Loan performance will be under pressure as subdued growth in the non-hydrocarbon economy weighs on borrowers’ loan repayment capacity. Loan repayment holidays as part of measures to combat Covid19 pandemic have kept non-performing loans at low levels so far, but we expect these to rise.
“Pressure on loan quality and profitability are the main drivers behind our negative outlooks on all six banking systems in the countries of the Gulf Cooperation Council,” said Ashraf Madani, a Moody’s Vice President – Senior Analyst and the report’s co-author.
“Despite the negative outlooks, GCC banks’ creditworthiness remains in many cases strong, particularly for those in Kuwait, Saudi Arabia and Qatar.”
Loan repayment holidays to support borrowers through the coronavirus crisis will delay recognition of nonperforming loans. These will rise, however, by end of 2020 and in 2021 as payment holidays expire and some borrowers, hit badly by the pandemic, become insolvent.
Loan quality in Qatar and Kuwait will fare best through the economic downturn. “We expect loan performance to suffer more severely in UAE and Bahrain,” said Madani.
Real-estate, construction, hospitality and retail sectors will be hit hardest by the pandemic and will generate the greatest number of problem loans and large loan restructurings across the region. Moody’s said GCC banks’ loan books lack diversification and are concentrated on a few large borrowers and certain sectors. This increases their vulnerability in the event of a default by one of them or to a shock in a specific sector.
Profitability will weaken as provisioning needs rise and yields fall. Moody’s expects an average return on assets of around 1 per cent to 1.2 per cent for 2020 and 2021, down from around 1.5 per cent for 2019. Higher loan-loss provisioning requirements will weaken profitability but the banks will remain profitable. Additionally, margins will remain under pressure from lower interest rates. Banks will keep tight controls over costs.
A slew of mergers across the region that started in 2016 will continue, driven by subdued economic growth, stiff competition and an over-abundance of small banks.
The negative outlook could turn stable if there is strong rebound in economic growth and a relaxation of fiscal consolidation measures, as well as a return to high levels of government spending. A significant increase in oil prices which boosts investor confidence would also be positive, as would the end of the pandemic and a resumption of normal activities.

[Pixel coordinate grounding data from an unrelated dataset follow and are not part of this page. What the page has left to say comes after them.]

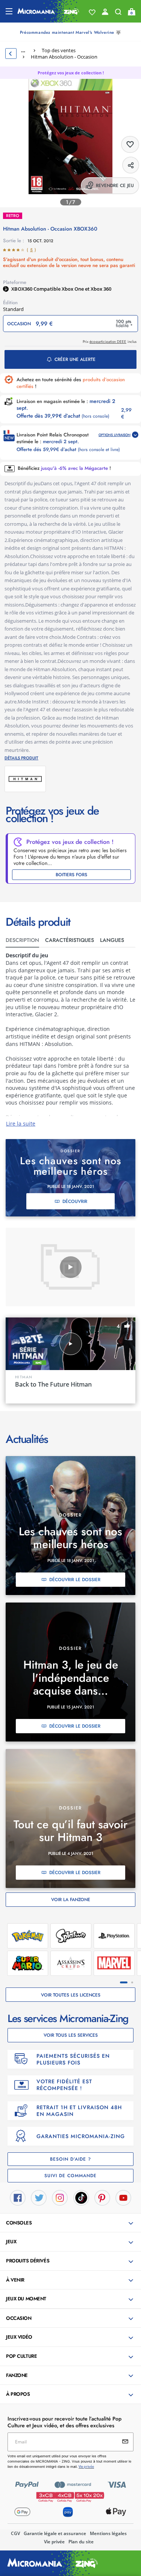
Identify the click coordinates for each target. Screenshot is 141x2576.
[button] (71, 2223)
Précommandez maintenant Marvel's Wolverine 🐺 (70, 32)
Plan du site (81, 2541)
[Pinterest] (102, 2197)
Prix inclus (109, 341)
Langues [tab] (112, 940)
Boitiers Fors (71, 874)
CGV (15, 2533)
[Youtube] (123, 2197)
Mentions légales (108, 2533)
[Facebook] (18, 2197)
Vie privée (54, 2541)
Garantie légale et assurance (55, 2533)
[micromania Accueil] (48, 11)
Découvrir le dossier (74, 1579)
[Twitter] (39, 2197)
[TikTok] (81, 2197)
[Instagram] (60, 2197)
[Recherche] (118, 13)
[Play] (70, 1267)
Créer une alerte (75, 359)
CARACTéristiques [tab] (69, 940)
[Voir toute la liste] (92, 12)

GCC banks’ capital adequacy will be stable next year because most banks will remain moderately profitable and loan growth will be subdued. Potential regulatory controls may threaten dividend payouts. Strong capital provides sizeable loss-absorption potential. Banks are largely funded by deposits, with governments their largest depositors. Lower government deposit inflows due to reduced oil revenues may push funding costs slightly higher. High liquid buffers mostly in the form of money market and government securities, will mitigate funding concentration risk.